◆ YOUR TASK:
How many lines in the data below include the word "icon"? Respond with the number, nothing more.

◆ RECORDS TO USE:
::::

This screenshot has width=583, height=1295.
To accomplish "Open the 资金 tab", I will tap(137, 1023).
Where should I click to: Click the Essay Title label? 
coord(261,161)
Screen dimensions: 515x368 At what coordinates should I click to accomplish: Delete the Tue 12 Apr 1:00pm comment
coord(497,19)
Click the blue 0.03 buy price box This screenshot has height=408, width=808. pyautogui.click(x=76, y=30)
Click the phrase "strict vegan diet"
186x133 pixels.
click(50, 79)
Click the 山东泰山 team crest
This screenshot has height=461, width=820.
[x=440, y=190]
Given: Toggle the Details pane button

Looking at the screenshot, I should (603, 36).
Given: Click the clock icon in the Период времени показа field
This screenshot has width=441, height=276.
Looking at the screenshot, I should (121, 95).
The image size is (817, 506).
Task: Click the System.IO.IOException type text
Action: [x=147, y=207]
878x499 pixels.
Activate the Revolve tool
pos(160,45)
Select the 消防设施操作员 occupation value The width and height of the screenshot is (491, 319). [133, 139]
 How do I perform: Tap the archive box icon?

::::

◆ RESPONSE TO THIS EXERCISE:
2